Did I really have to conduct another study to prove the obvious?

That’s how I responded as the results came in on our Out In Sports study, the world’s largest study of openly gay, lesbian, bisexual and transgender high school and collegiate athletes who have come out to teammates while competing. The results show overwhelming acceptance – proof that LGBT athletes are playing and enjoying even competitive team sports – just like I knew they would.

After coming out of the closet as America’s first openly gay high school coach in 1993, suffering immense homophobia, I returned to college to complete a PhD on the topic.

In the intervening years between my coming out, and my first study in 2001, youth culture changed its view on homosexuality. In my first study, the first-ever study of openly gay athletes on high school and collegiate teams, I found these gay athletes experienced near-acceptance from teammates. In later studies, I showed how those results grew from near-acceptance to celebration.

I have for two decades argued that it was unfair to describe team-sport athletes as homophobic. I evidenced my claims with dozens of studies on the experiences of gay men and the attitudes of straight men toward gay men. I used surveys, interviews, ethnography and internet analysis to prove my point.
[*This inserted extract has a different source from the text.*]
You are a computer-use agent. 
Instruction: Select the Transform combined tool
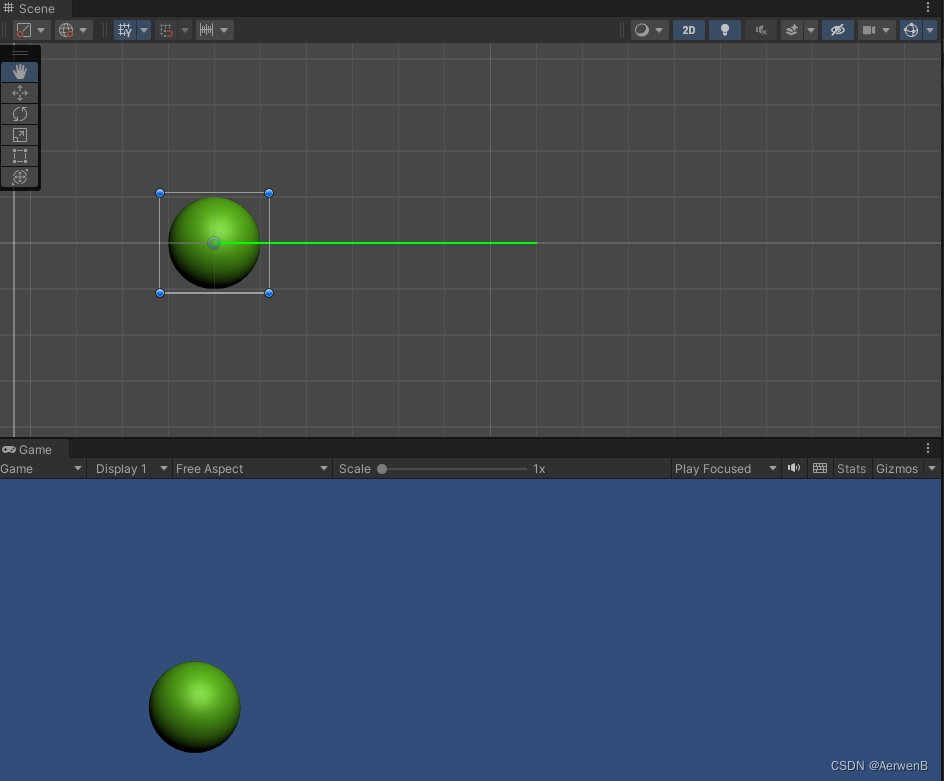[20, 176]
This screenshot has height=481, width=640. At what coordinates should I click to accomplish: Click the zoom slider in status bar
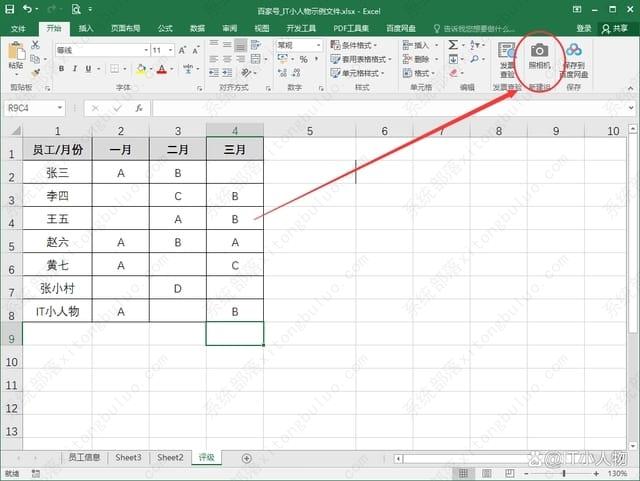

However, the message of my research has often been drowned out by a few high-profile athletes making homophobic comments, alongside the rightful cultural recognition that out gay men were highly under-represented in a few sports. In addition, various studies and reports of athletes in high school and college using language perceived to be anti-LGBT further masked the acceptance.

The wrongful portrayal of male team-sport athletes being hyper-homophobic was also fueled by studies of LGBT athletes that focused on said language in and around sports. These studies and reports often featured the experiences of those who speculated about acceptance levels but never came out while on a team, and they failed to properly contextualize a lot of the language in and around sports as banter between teammates.
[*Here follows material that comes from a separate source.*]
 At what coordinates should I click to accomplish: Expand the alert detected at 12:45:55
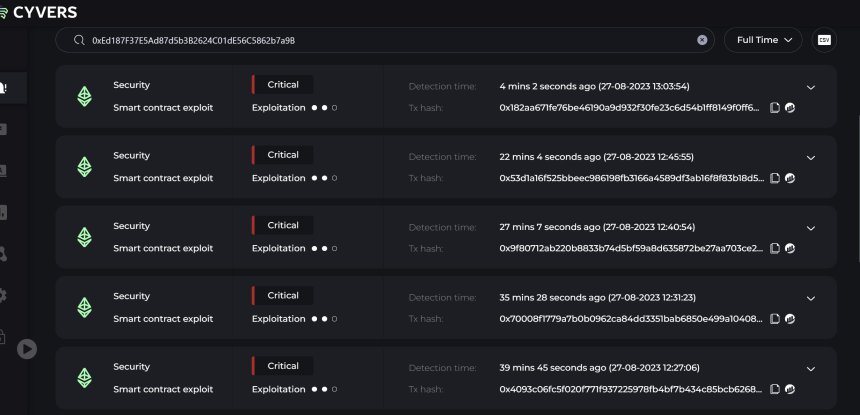(811, 157)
Some of these studies were widely capitulated in the media, despite having very low numbers of actual out athletes sampled. These studies lead to the perception that athletes were hostile to gay men, and more broadly, hostile to other sexual and gender minorities. It was an indictment of more than sport, it was an indictment of youth.

Yet since 1993, the clear trend has been for youth to reject homophobia. Whereas it was homosexuality that was unacceptable in the 1980s, today it is homophobia that is not acceptable. Why should we therefore think that the same kid with gay friends in their history class would suddenly treat their gay teammate poorly on the football field? To the contrary, the Out In Sports study shows LGBT athletes are more likely to get support from their teammates than their other schoolmates.

Among the 1,000 experiences of coming out in the study of openly LGBT athletes from across the United States and Canada, the data speaks very loudly – when these athletes come out to teammates they far more often find acceptance and support than rejection.

Given the results of this study, continued utterances of sport (and therefore athletes and coaches) being homophobic is to commit an act of prejudice. They are not.

Just like I’ve been saying for two decades now.